Developer Tips

Hyracks Data Mapping

Hyracks supports several basic data types stored in byte arrays. The byte arrays can be accessed through objects referred to as pointables. The pointable helps with tracking the bytes stored in a larger storage array. Some pointables support converting the byte array into a desired format such as for numeric type. The most basic pointable has three values stored in the object.

  • byte array
  • starting offset
  • length

In Apache VXQuery™ the TaggedValuePointable is used to read a result from this byte array. The first byte defines the data type and alerts us to what pointable to use for reading the rest of the data.

Fixed Length Data

Fixed length data types can be stored in a set field size. The following outlines the Hyracks data type or custom VXQuery definition with the details about the implementation.

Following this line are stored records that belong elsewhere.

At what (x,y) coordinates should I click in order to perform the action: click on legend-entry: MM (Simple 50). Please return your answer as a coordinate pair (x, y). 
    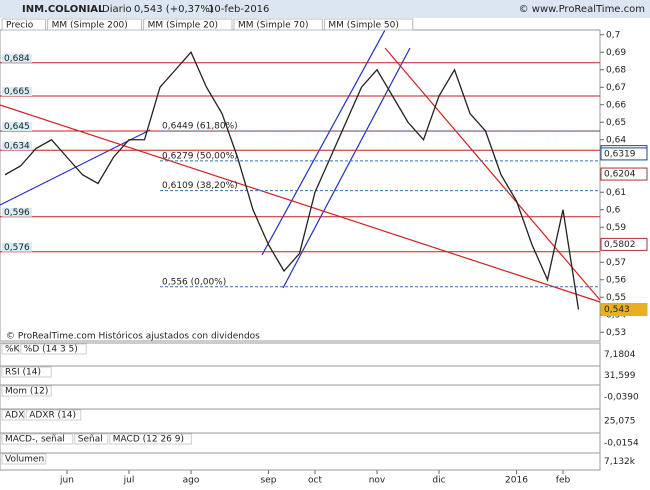
    Looking at the image, I should click on (363, 26).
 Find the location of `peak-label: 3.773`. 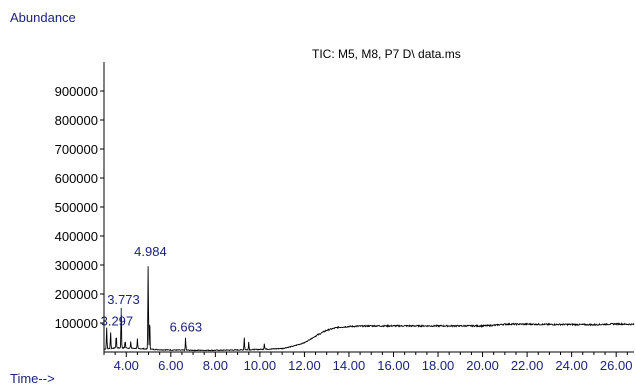

peak-label: 3.773 is located at coordinates (124, 300).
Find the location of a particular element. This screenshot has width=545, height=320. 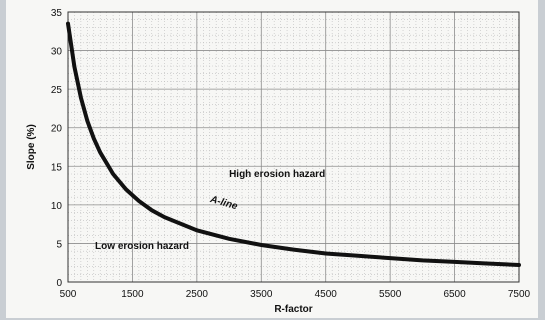

low-hazard-label: Low erosion hazard is located at coordinates (142, 246).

Data Type Pointable Name Data Size
xs:boolean BooleanPointable 1
xs:byte BytePointable 1
xs:date XSDatePointable 6
xs:dateTime XSDateTimePointable 12
xs:dayTimeDuration LongPointable 8
xs:decimal XSDecimalPointable 9
xs:double DoublePointable 8
xs:duration XSDurationPointable 12
xs:float FloatPointable 4
xs:gDay XSDatePointable 6
xs:gMonth XSDatePointable 6
xs:gMonthDay XSDatePointable 6
xs:gYear XSDatePointable 6
xs:gYearMonth XSDatePointable 6
xs:int IntegerPointable 4
xs:integer LongPointable 8
xs:negativeInteger LongPointable 8
xs:nonNegativeInteger LongPointable 8
xs:nonPositiveInteger LongPointable 8
xs:positiveInteger LongPointable 8
xs:short ShortPointable 2
xs:time XSTimePointable 8
xs:unsignedByte ShortPointable 2
xs:unsignedInt LongPointable 8
xs:unsignedLong LongPointable 8
xs:unsignedShort IntegerPointable 4
xs:yearMonthDuration IntegerPointable 4

Variable Length Data

Some information can not be stored in a fixed length value. The following data types are stored in variable length values. Because the size varies, the first two bytes are used to store the length of the total value in bytes. QName is one exception to this rule because the QName field has three distinct variable length fields. In this case we basically are storing three strings right after each other.

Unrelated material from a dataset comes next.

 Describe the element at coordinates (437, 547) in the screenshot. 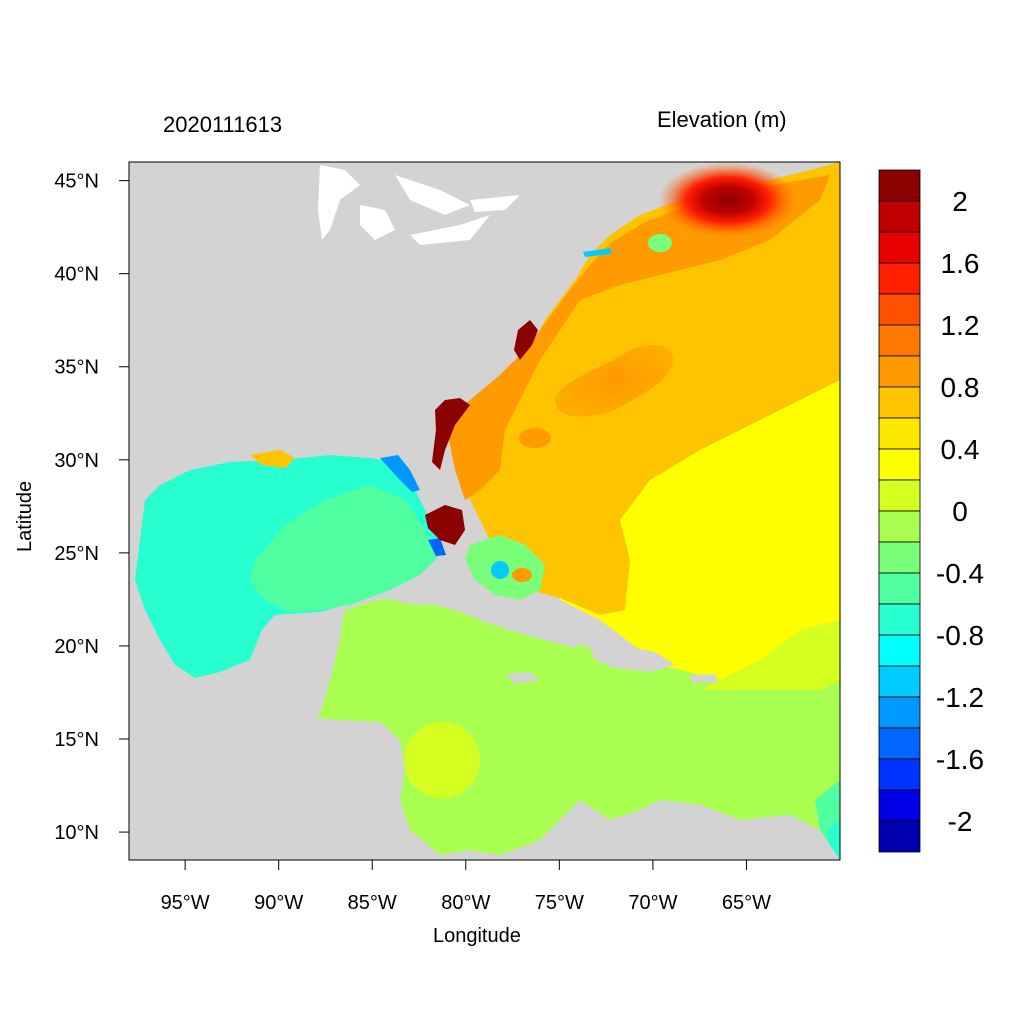

I see `florida-keys-blue` at that location.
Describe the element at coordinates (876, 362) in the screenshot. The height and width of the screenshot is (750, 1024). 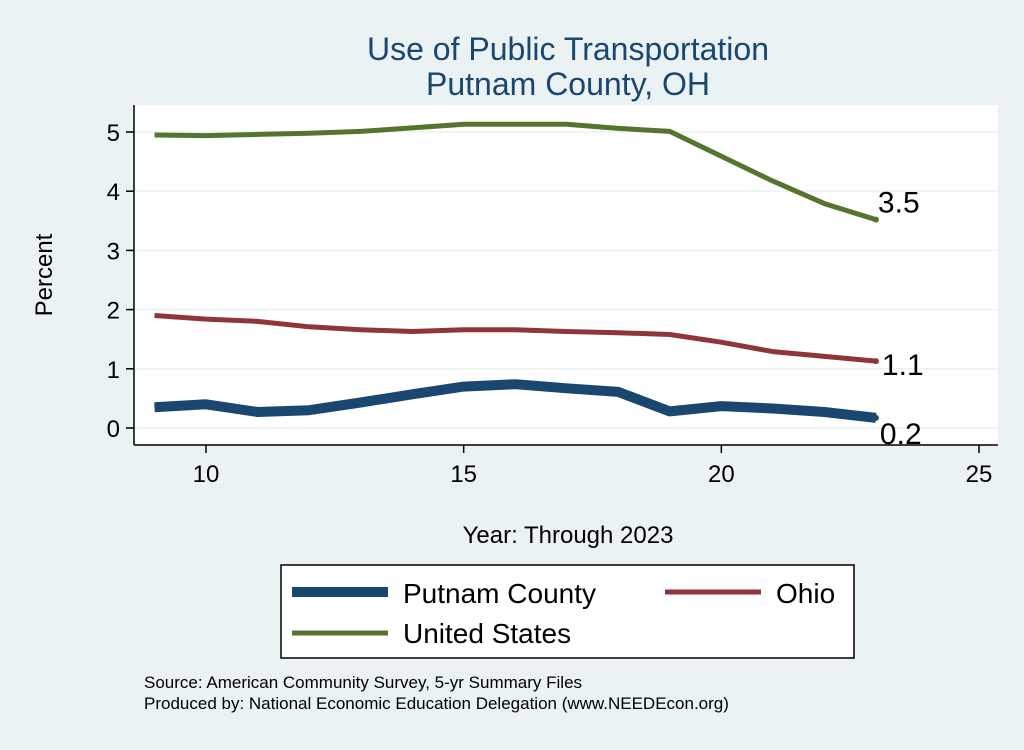
I see `end-point-ohio` at that location.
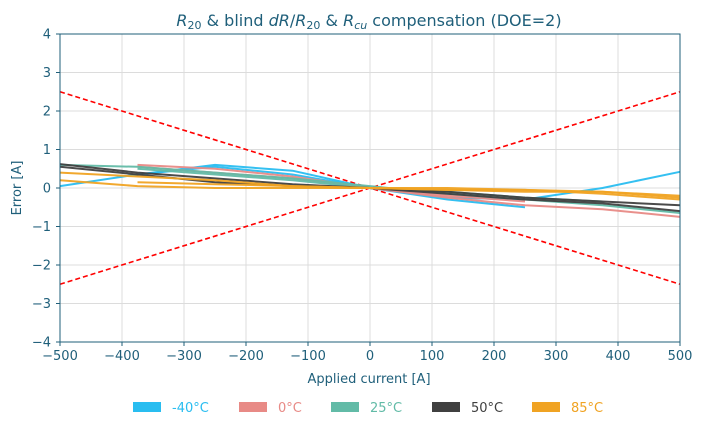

Please note that all strings are stored in UTF8. The UTF8 characters range in size from one to three bytes. UTF8StringWriter supports writing a character sequence into the UTF8StringPointable format.

Data Type Pointable Name Data Size
xs:anyURI UTF8StringPointable 2 + length
xs:base64Binary XSBinaryPointable 2 + length
xs:hexBinary XSBinaryPointable 2 + length
xs:NOTATION UTF8StringPointable 2 + length
xs:QName XSQNamePointable 6 + length
xs:string UTF8StringPointable 2 + length

String Iterators

For many string functions, we have used string iterators to traverse the string. The iterator allows the user to ignore the details about the byte size and number of characters. The iterator returns the next character or an end of string value. Stacking iterators can be used to alter the string into a desired form.

Array Backed Value Store

The array back value store is a key design element of Hyracks. The object is used to manage an output array. The system creates an array large enough to hold your output. Adding to the result, if necessary. The array can be reused and can hold multiple pointable results due to the starting offset parameter in the pointable.